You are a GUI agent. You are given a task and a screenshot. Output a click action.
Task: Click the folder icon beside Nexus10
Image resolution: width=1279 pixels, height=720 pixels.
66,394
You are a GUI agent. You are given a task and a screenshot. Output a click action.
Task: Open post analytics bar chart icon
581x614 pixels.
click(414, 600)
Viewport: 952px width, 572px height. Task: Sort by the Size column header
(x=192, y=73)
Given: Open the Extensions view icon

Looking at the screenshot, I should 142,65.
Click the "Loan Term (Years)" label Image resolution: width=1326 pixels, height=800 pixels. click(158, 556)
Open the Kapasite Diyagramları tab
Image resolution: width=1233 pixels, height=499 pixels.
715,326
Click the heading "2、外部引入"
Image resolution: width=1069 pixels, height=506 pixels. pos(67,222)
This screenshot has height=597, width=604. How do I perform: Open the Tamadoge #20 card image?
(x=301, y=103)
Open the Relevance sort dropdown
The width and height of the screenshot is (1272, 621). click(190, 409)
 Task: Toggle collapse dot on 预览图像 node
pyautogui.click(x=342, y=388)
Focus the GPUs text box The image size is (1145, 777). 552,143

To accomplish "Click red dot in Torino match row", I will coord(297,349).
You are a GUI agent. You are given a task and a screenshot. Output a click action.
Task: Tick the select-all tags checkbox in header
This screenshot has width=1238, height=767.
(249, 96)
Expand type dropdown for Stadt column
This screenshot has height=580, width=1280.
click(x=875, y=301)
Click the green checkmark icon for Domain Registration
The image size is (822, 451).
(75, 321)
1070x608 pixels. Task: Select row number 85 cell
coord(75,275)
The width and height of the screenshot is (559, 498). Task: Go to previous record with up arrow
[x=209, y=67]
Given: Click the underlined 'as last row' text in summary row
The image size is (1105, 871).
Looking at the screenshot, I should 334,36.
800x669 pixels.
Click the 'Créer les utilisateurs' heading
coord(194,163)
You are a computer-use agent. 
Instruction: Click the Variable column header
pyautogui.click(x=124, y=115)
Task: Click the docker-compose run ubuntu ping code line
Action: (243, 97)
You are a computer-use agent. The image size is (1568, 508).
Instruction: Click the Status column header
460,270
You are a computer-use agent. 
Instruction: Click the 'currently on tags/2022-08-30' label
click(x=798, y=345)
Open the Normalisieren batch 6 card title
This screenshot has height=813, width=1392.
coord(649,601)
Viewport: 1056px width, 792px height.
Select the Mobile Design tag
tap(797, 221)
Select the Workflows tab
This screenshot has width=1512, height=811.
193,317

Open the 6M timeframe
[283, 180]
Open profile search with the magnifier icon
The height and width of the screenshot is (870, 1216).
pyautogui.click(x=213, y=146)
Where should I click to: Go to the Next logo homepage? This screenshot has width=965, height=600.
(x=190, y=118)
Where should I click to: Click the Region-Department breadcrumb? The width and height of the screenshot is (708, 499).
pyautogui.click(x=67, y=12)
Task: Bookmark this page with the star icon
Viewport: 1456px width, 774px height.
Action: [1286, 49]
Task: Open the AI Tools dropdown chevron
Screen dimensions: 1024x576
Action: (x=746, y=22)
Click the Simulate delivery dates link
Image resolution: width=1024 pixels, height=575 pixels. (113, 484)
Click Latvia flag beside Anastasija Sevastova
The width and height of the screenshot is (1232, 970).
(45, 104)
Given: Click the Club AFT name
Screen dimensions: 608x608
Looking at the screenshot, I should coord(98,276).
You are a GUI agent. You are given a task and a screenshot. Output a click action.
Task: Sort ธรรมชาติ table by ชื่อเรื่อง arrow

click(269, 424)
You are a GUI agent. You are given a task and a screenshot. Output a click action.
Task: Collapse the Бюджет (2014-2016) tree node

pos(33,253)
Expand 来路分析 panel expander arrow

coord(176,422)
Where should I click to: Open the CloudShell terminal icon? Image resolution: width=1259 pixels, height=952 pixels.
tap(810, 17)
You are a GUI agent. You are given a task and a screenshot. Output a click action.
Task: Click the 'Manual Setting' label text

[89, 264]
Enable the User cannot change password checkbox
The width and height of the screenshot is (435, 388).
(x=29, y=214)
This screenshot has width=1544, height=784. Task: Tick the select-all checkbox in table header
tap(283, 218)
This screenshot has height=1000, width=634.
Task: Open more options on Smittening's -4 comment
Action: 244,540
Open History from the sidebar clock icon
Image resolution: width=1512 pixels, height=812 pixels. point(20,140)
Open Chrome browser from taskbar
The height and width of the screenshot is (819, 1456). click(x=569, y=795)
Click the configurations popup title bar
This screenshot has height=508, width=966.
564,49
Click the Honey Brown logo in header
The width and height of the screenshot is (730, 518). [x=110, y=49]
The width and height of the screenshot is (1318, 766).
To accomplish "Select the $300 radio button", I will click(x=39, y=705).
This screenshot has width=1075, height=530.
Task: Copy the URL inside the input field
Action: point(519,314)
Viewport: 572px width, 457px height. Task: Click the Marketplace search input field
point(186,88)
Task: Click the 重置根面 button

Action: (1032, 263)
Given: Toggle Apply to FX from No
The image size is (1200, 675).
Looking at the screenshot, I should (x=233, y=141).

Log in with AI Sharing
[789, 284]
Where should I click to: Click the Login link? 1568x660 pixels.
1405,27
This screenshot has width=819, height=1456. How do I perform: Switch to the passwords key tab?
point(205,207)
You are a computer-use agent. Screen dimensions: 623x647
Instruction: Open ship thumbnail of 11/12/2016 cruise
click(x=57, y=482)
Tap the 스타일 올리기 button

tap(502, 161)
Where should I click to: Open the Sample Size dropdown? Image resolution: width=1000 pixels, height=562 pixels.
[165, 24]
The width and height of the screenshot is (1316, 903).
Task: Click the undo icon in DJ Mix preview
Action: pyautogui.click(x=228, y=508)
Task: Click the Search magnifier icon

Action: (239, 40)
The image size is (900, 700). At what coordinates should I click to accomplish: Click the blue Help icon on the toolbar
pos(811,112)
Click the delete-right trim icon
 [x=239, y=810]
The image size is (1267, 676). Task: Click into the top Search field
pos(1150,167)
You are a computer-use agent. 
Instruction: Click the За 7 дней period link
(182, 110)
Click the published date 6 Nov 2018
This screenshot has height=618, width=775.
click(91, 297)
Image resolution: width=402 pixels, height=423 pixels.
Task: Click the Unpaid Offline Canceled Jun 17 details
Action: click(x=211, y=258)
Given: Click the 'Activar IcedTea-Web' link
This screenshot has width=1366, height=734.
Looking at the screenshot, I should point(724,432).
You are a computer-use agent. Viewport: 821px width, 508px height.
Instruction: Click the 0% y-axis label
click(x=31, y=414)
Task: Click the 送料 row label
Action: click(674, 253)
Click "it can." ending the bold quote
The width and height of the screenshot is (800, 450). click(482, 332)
******************************
* **Problem**
Wherever the string "beside" occurs in the listing, return the line it sits on.

* **Completed task**
Task: Click the folder icon beside Nexus10
Click Latvia flag beside Anastasija Sevastova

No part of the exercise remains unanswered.